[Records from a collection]
━━━━━━━━

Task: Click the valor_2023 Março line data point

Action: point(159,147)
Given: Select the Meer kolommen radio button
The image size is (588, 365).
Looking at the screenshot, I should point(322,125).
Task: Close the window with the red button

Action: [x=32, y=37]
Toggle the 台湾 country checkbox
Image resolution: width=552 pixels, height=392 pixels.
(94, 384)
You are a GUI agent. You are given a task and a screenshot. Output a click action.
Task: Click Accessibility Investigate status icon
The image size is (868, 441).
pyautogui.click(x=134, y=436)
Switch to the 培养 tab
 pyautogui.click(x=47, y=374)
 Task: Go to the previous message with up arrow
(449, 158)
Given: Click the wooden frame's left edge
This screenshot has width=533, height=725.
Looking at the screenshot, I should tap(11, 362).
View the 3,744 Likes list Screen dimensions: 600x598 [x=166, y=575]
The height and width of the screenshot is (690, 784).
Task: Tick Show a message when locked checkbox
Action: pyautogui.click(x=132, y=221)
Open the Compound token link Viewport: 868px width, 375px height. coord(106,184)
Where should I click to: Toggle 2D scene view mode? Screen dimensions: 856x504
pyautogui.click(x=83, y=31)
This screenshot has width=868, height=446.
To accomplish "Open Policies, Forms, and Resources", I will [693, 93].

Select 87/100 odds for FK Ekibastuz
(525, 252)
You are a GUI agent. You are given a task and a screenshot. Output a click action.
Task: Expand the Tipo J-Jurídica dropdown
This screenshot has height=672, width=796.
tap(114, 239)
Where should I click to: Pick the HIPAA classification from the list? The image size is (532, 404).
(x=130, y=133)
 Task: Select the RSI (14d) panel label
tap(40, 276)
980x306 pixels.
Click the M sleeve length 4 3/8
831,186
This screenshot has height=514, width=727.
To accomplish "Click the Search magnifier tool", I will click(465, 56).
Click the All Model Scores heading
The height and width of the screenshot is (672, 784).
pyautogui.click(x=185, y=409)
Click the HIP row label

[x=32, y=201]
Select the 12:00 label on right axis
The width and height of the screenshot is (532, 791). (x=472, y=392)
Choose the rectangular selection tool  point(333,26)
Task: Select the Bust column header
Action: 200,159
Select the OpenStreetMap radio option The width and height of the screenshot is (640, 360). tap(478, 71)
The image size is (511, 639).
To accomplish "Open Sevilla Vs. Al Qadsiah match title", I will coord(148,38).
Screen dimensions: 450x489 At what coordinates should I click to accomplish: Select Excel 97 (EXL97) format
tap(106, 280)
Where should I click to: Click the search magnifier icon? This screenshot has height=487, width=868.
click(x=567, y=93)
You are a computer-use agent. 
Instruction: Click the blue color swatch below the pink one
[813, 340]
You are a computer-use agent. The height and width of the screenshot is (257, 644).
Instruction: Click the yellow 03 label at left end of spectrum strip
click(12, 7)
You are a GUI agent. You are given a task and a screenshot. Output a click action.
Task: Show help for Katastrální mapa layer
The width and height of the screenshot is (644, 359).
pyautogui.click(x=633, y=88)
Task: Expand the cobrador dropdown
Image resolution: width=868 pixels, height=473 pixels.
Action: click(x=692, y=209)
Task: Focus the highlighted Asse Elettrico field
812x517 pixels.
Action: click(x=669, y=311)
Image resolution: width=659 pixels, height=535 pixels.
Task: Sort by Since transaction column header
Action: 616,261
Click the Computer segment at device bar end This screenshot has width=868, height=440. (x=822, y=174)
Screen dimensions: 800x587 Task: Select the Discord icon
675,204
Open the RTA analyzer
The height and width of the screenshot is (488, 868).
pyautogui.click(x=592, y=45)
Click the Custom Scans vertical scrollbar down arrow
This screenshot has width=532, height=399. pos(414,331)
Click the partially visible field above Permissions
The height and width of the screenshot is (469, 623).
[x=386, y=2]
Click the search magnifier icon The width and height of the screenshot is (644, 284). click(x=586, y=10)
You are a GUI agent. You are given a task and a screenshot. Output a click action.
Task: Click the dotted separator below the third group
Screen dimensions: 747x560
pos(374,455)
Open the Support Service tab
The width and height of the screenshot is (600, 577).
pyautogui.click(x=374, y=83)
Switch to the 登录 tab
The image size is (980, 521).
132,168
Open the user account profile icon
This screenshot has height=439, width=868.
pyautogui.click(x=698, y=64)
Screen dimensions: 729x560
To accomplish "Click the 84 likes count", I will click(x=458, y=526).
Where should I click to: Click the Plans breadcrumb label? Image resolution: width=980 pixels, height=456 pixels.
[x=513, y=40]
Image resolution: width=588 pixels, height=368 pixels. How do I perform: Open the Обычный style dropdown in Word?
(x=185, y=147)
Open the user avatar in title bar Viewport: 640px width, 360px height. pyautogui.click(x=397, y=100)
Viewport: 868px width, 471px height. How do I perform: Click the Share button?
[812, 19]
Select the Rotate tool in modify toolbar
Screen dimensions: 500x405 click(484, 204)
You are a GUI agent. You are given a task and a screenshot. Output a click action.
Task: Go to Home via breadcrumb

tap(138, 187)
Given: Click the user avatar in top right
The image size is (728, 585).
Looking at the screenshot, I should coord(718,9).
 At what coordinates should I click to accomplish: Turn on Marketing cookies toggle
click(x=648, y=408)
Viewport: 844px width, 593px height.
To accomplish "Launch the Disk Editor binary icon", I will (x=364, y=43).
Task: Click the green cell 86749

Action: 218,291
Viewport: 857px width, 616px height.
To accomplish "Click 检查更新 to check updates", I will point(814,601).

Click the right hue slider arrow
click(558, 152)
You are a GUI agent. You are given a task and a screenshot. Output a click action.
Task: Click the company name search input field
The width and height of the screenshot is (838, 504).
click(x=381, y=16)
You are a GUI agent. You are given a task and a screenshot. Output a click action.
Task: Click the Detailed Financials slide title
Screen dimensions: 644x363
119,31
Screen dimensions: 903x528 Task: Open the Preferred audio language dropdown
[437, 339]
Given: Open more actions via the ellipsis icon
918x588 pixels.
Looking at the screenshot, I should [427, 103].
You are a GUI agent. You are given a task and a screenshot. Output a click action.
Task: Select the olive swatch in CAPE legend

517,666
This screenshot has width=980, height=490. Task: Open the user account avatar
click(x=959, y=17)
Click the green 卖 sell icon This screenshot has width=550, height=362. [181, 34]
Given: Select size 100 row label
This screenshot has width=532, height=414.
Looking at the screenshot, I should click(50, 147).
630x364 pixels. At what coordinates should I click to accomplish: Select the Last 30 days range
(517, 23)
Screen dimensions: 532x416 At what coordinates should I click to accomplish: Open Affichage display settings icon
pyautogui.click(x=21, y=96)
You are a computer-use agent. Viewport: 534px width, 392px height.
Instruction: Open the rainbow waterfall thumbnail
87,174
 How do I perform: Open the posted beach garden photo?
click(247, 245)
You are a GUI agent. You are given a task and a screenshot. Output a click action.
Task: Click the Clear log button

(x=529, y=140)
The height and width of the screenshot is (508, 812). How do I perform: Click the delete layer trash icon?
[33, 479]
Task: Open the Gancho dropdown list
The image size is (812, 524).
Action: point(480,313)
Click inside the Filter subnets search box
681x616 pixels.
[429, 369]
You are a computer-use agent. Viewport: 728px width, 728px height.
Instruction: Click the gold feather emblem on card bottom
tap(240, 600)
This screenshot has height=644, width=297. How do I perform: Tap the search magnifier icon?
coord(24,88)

━━━━━━━━

• WORK INSTRUCTIONS: Look back at the entries above and repeat, unchanged, every line from the line holding "Open the Compound" through the line holding "This screenshot has height=514, width=727.".

• EXERCISE ANSWER:
Open the Compound token link Viewport: 868px width, 375px height. coord(106,184)
Where should I click to: Toggle 2D scene view mode? Screen dimensions: 856x504
pyautogui.click(x=83, y=31)
This screenshot has width=868, height=446.
To accomplish "Open Policies, Forms, and Resources", I will [693, 93].

Select 87/100 odds for FK Ekibastuz
(525, 252)
You are a GUI agent. You are given a task and a screenshot. Output a click action.
Task: Expand the Tipo J-Jurídica dropdown
This screenshot has height=672, width=796.
tap(114, 239)
Where should I click to: Pick the HIPAA classification from the list? The image size is (532, 404).
(x=130, y=133)
 Task: Select the RSI (14d) panel label
tap(40, 276)
980x306 pixels.
Click the M sleeve length 4 3/8
831,186
This screenshot has height=514, width=727.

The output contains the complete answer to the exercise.